- [INPUT]:
----------

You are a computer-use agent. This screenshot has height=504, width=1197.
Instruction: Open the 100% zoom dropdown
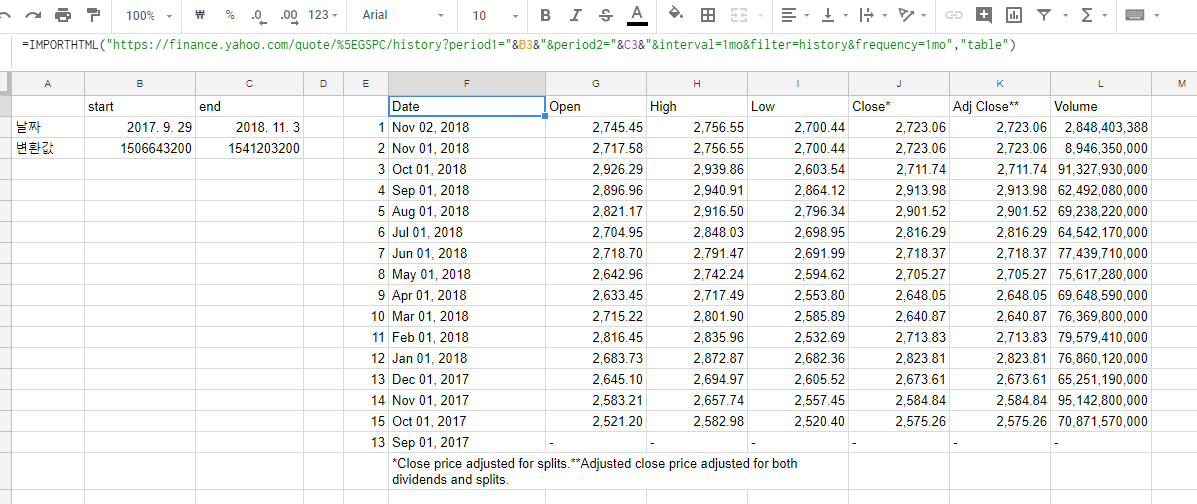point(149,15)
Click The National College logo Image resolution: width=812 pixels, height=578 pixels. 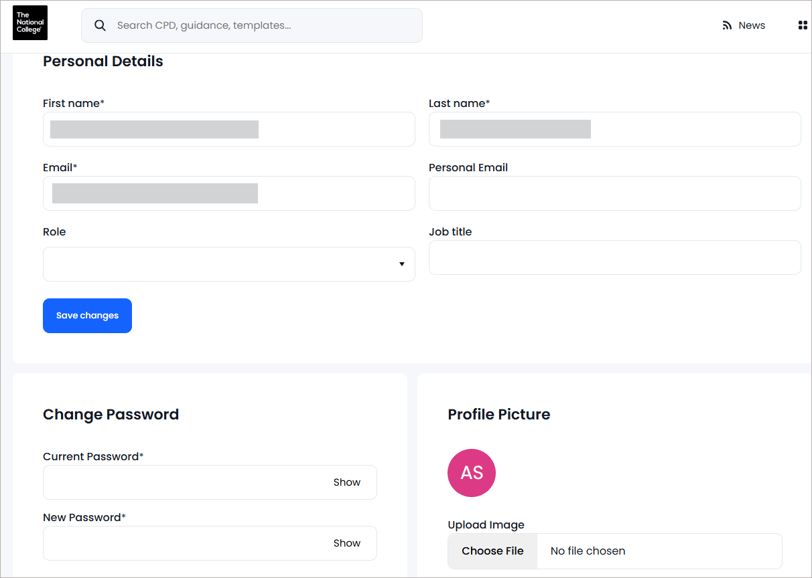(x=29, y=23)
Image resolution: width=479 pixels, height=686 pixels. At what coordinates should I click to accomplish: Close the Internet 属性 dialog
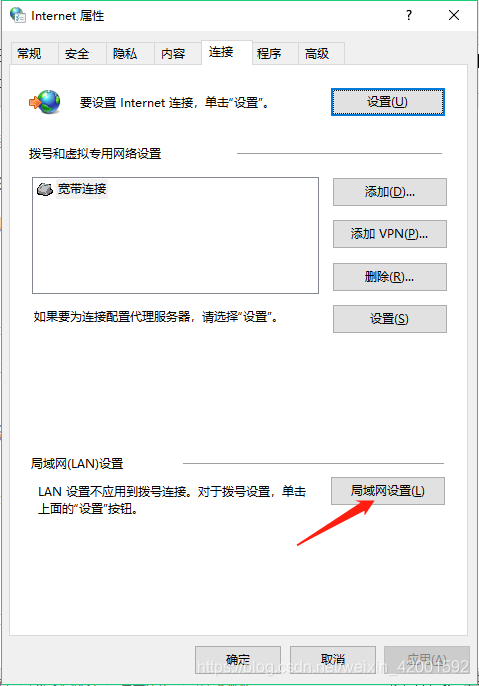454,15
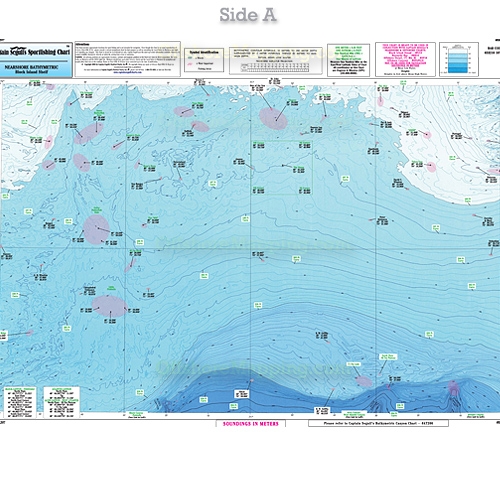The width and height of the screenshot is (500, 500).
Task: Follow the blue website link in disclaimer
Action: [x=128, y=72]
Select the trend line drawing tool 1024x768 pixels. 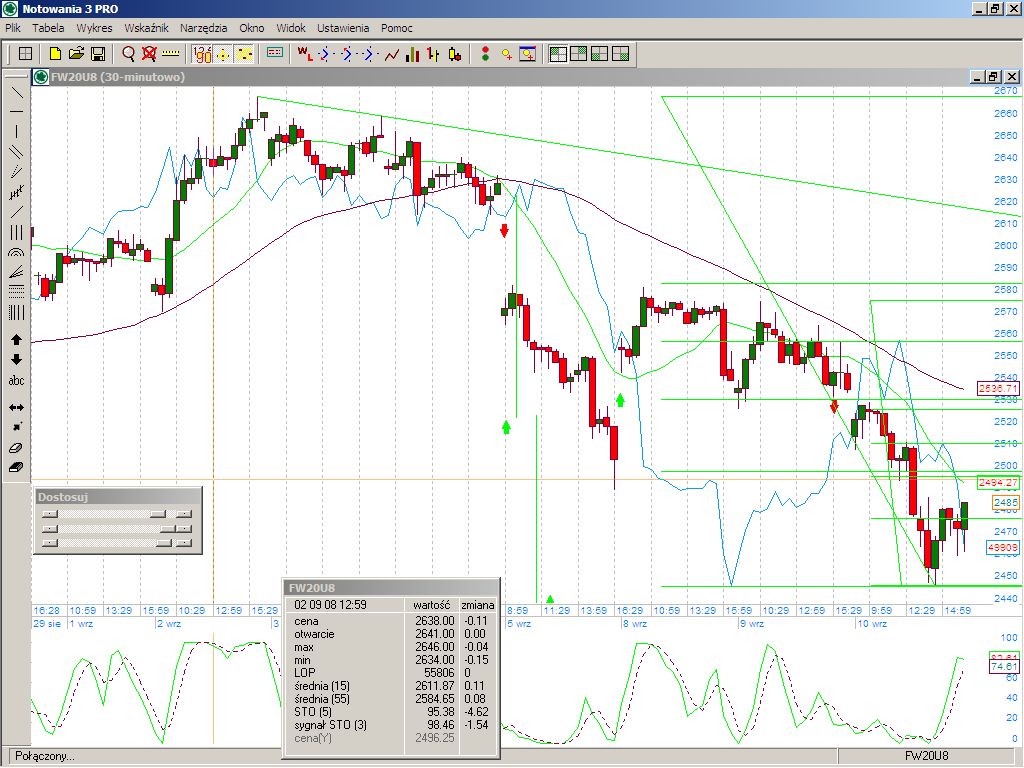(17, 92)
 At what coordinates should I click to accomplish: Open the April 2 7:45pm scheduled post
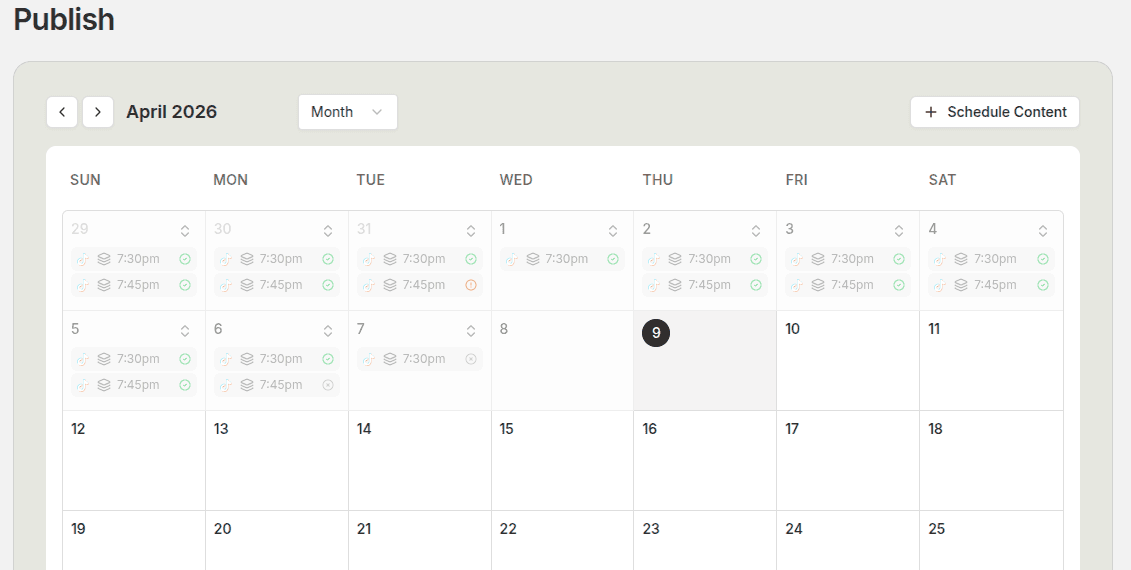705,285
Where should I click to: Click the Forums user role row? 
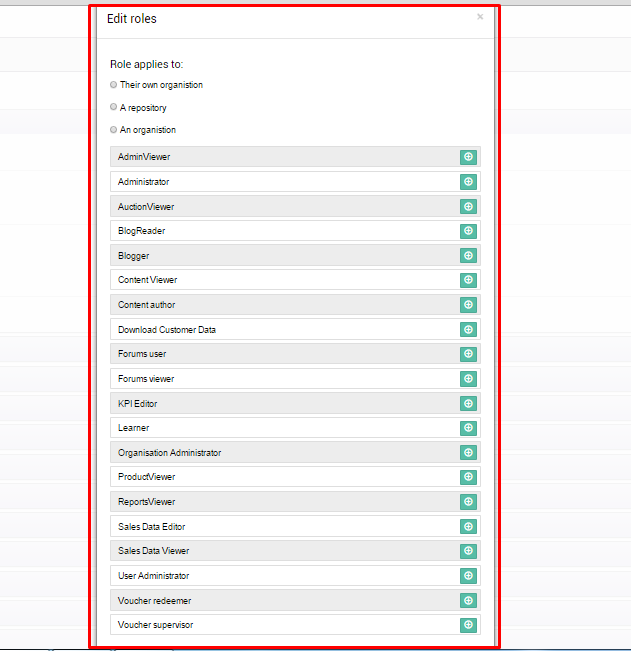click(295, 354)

----------

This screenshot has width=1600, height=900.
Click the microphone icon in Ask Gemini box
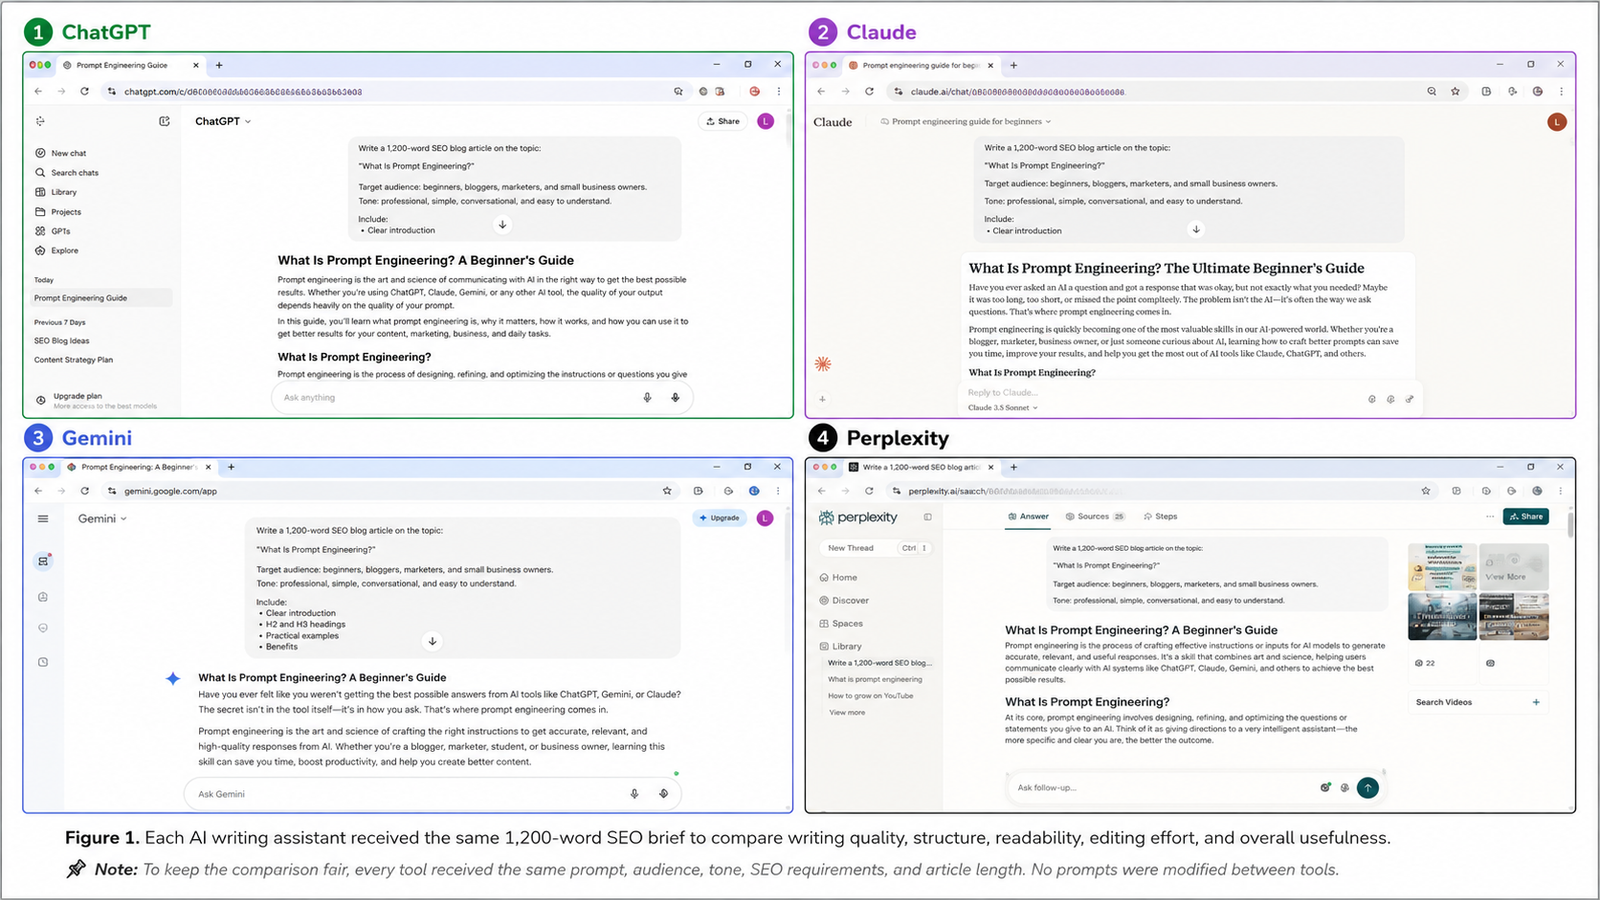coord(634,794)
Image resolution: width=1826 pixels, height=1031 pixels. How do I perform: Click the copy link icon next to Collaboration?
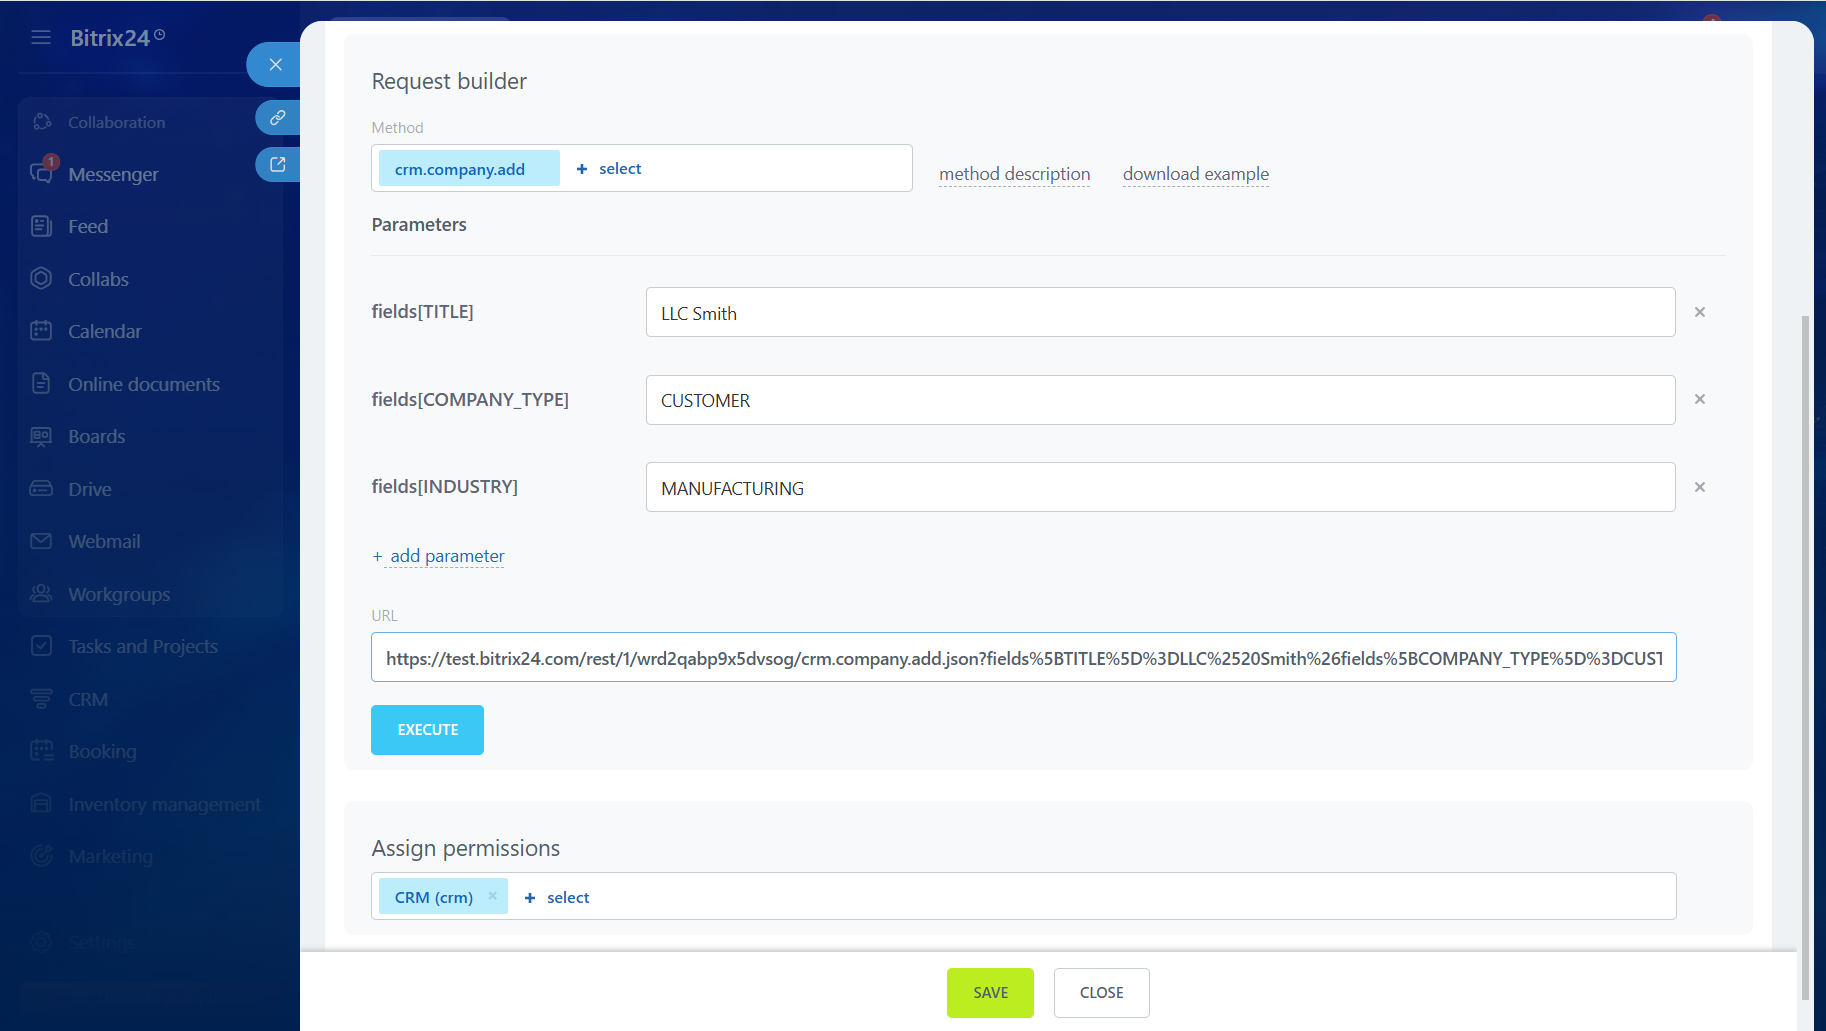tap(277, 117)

----------

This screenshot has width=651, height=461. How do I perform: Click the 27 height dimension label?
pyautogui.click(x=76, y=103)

----------

- [PROBLEM DETAILS]:
Turn everything in the records above from the line containing "Where should I" down to the line containing "click(295, 354)" into a numbered list, including both of those lines and skipping blank lines. Leave the pictures out.

- [THE RESPONSE]:
1. Where should I click to: Click the Forums user role row? 
2. click(295, 354)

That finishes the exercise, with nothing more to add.